The team had begun life playing in a violet strip adopted from the fusion with Chacras de Coria, giving it the nickname Los Violetas.

Luján de Cuyo has had a quick rise to fame in the early half of the 2000s, after obtaining an invite to the Torneo del Interior, and placing well enough then, to qualify to the Torneo Argentino B. However, after obtaining yet another promotion to the Torneo Argentino A in 2006, by 2007 the team were in dire financial circumstances. By 2009, the entire roster had either quit or refused to play for the club until their wages were paid resulting in at least 4 forfeit matches over 3 seasons.

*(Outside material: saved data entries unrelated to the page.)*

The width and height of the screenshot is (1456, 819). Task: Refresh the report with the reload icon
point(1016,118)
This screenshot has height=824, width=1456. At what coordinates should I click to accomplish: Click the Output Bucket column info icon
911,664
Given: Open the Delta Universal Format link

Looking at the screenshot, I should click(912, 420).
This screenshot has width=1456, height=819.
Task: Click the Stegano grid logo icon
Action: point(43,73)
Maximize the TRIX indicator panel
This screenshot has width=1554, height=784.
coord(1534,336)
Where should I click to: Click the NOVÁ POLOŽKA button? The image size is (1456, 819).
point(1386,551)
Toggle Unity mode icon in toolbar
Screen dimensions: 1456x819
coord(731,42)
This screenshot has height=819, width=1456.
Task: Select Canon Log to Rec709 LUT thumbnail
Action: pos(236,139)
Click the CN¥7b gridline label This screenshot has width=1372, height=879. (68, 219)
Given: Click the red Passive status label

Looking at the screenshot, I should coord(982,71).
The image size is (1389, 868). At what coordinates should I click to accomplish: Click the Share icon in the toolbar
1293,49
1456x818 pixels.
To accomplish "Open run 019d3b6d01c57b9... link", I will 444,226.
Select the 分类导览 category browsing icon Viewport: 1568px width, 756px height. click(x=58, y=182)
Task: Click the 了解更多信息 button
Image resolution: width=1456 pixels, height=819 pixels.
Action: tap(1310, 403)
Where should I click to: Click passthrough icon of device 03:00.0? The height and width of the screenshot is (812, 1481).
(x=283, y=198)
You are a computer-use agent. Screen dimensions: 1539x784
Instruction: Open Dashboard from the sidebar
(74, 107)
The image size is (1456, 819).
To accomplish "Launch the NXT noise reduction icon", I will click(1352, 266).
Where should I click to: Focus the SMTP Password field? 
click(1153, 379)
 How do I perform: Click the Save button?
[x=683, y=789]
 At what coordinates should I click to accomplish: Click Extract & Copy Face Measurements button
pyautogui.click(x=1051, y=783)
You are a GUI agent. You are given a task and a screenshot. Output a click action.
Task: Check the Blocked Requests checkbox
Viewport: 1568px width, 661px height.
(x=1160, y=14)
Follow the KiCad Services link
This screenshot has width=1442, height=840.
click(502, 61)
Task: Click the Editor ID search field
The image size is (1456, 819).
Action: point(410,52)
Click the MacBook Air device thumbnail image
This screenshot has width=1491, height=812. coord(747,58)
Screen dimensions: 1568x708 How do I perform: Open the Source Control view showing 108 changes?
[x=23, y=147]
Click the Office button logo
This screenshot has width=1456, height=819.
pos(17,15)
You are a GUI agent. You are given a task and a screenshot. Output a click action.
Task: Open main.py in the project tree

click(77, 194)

In 2007, one of the representatives of Chacras de Coria, Mr. Savina, showed his intention of splitting away from the society. Some versions stated that Chacras de Coria was about to merge to club Huracán Las Heras although it was not finally carried out. At the end of 2007 the club entered into a severe economic crisis after Eduardo Bauzá (the creator and manager of the organization) left the club. As a result, the coach and players of the football team quit due to the lack of funds to pay their salaries.

By the end of 2010 the club had been relegated two consecutive times and only played in the Liga Mendocina de Fútbol, the regional league of the Mendoza Province. The society dissolved definitely that same year, being Luján Sport Club and Chacras de Coria the only clubs surviving. Club Mayor Drummond, the third part of the society, was definitely dissolved.